Jump to: navigation, search

User information

Lucas Nussbaum (users, user, account-manager, site-manager, ct, nancy, devel, ml-users user)
More user information in the user management interface.


  • Study of peer-to-peer systems using emulation (Networking) [in progress]
    Description: I use Grid5000 to study peer-to-peer systems using emulation. My experimental platform uses FreeBSD (which I deploy on Grid5000) and Dummynet, FreeBSD's network emulator. My framework currently only runs on a single cluster.
    Results: My experiments involved the concurrent execution of 5760 Bittorrent clients on 180 nodes running FreeBSD, using our emulation platform P2PLab. This graph shows the progress of the download of a 16 MB file on each client. Clients are started with a 0.25ms interval. Each virtual node has a 2mbps (download)/128kbps (upload) network connection. I can provide an EPS file if needed.
    illustrating chart picture not found
  • FreeBSD Setups on Grid'5000 (Other) [achieved]
    Description: FreeBSD was a requirement for my experimentations, so I carried out quite a lot of work to support it on Grid5000, detailed on FreeBSD wiki page. FreeBSD is now easily deployable on Orsay, but still needs to be patched manually to support the new BCM5780 network cards in the IBM e326m.
    More information here
  • MPI'5000 (Middleware) [in progress]

    MPI5000 is a new transparent layer placed between MPI and TCP allowing application composed of several tasks to be correctly distributed on available node regarding the grid topology and the application scheme. Thus, our layer needs two data files: a file describing the grid topology including available nodes, both latency and bandwidth between the nodes and between sites; another file describing the application communication patterns with the size and the amount of messages sent between MPI processes. Using these two informations, our layer should realise an efficient placement of tasks on grid nodes.

    Our layer also propose to transparently slipt TCP connections between MPI processes in order to take into account the grid topology. This new architecture is based on a system of relays placed at the LAN/WAN interface. We replace each end-to-end TCP connection by three connections (two on the LAN between a node and a relay, one on the WAN between two relays). Thus, we expect a faster lost recovery on LAN as well as a reduction of memory used because for local TCP buffers (they depend on RTT latency of a connection). On the relay, we planned to use different TCP implementations or different protocols for local and distant communications. The relays could also implement a different scheduling strategy of the messages in function of the data size, for example we could give priority to small message (usually control messages). Finally, as MPI applications are mostly using small messages, they are more penalised if the network is congestionned by large flows. We planned to reserve bandwidth in order to optimise MPI communications on the long distance shared link. The implementation of our proposition is based both on a library between MPI and system calls and relays daemon. Thus, the architecture is independant of MPI implementations.

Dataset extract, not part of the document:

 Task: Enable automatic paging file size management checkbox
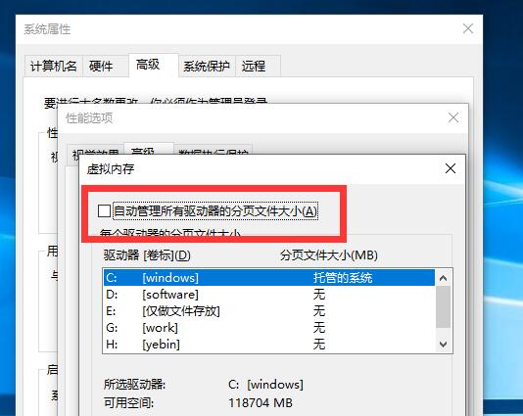click(105, 211)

    Results: For the moment, relays and library are in a test phase. We are now testing our architecture in Grid'5000. Finally, we will implement the optimisations proposed previously.
  • Debian and Ubuntu Quality Assurance work (Other) [in progress]
    Description: Being involved in Debian and Ubuntu development, I sometimes use Grid'5000 to work on distribution-wide quality assurance tasks. One example of such tasks is the rebuild (recompilation) of all Debian and Ubuntu packages from the source packages. Such rebuilds are important because all packages in a release are supposed to be buildable from theirs sources (in case, one year later, a security patch has to be applied to the sources and a package has to be rebuilt). They also allow to track poorly maintained packages and to ensure that all packages meet a minimum quality level. Those tasks should not normally conflict with normal Grid'5000 experiments, since they are only submitted during nights, and never using reservations (only submissions). I am working towards fully automating such tasks, so they can run in batch mode. They are currently limited to one cluster, but it should also be possible soon to run them across several clusters.
    Results: A complete rebuild of Debian on one node takes about 10 days. It was made possible to rebuild Debian in less than 8 hours using Grid'5000, allowing to detect many bugs. Tests of package installation were also conducted. About 200 "release critical" bugs were found and fixed in Debian Etch.
  • kstress: stressing kadeploy (Other) [achieved]
    Description: kstress istresses kadeploy using a tool which is able to run tests, each test run 1, 2, 4 and then 8 concurrents deployments.
    Results: - discover bugs in kadeploy - decrease deployment time
    More information here
  • refenv: checking reference environment (Other) [achieved]
    Description: refenv checks programs and their versions in reference environments.
    More information here
  • end-to-end (node-to-node, over the backbone) 10 Gbps data transfer (Networking) [achieved]
    Description: The goal of this experiment was to check whether it would be possible to make use of the 10 Gbps backbone directly from nodes.

    I used two sites:
    - Lyon, where some machines from the RESO team are connected to the Grid'5000 network using 10 GbE. (Myrinet 10G cards, connected to a Fujitsu 10G switch)
    - Rennes, where the Myrinet 10G network (running in "Myrinet", not "Ethernet" mode) is connected to the site's main router via a Ethernet/Myrinet bridge (ref: 10G-SW16LC-6C2ER). So I used IP over ethernet, emulated over MX from the node to the Myrinet switch, then 10 GbE from the switch to Rennes' router.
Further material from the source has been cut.